Russia’s state arms exporter, Rosoboronexport, says it will begin delivering its advanced S-400 anti-missile systems to Turkey in 2019.
Rosoboronexport also said on August 21 that it would stop conducting its sales to foreign customers in U.S. dollars, allowing purchases in local currencies.
The announcement comes as Turkey faces a crisis over its weakening lira currency amid worsening relations with the United States.
President Recep Tayyip Erdogan said on August 20 that Turkey’s currency crisis is the result of an “attack” on his country’s economy.
Washington has voiced concern over NATO-member Turkey’s purchase of Russian-made S-400 missiles, arguing that its deployment could risk the security of several U.S.-made weapons that Ankara uses — including the F-35 warplane.
The United States has also imposed sanctions against Turkey over the continued detention in the country of an American pastor.
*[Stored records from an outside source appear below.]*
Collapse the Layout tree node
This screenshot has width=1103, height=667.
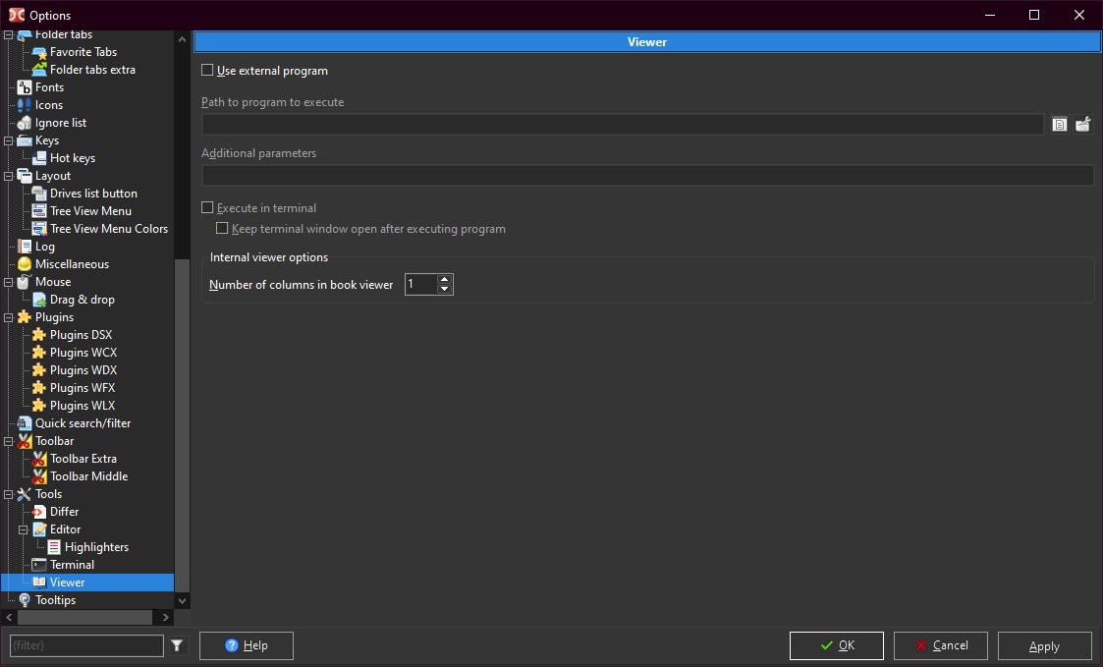tap(10, 176)
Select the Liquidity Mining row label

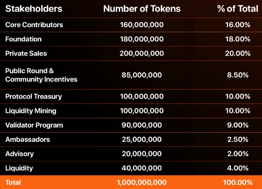coord(31,111)
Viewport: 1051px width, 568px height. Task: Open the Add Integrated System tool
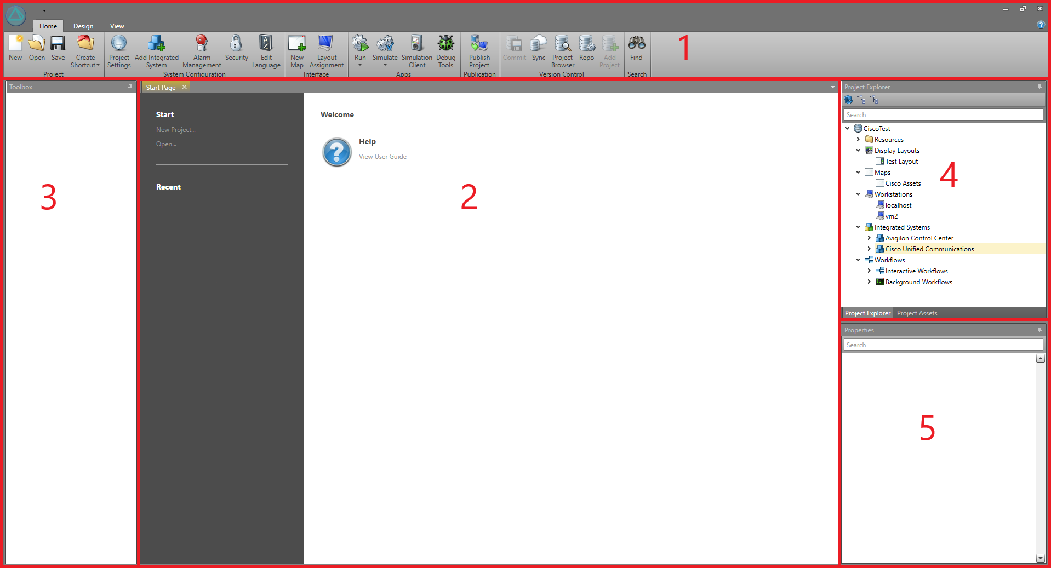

Washington has also increased tariffs on Turkey.
Erdogan said the aim of those he blamed for Turkey’s currency crisis was to bring “Turkey and its people to their knees.”
But he said Turkey had the power and ability to overcome the crisis.
U.S. President Donald Trump last week signed a defense spending bill that includes delaying the delivery of F-35 fighter jets pending a Pentagon report.
U.S. lawmakers have been working to block the delivery in response to the American pastor’s arrest and Turkey’s pledge to buy Russian S-400 missile systems.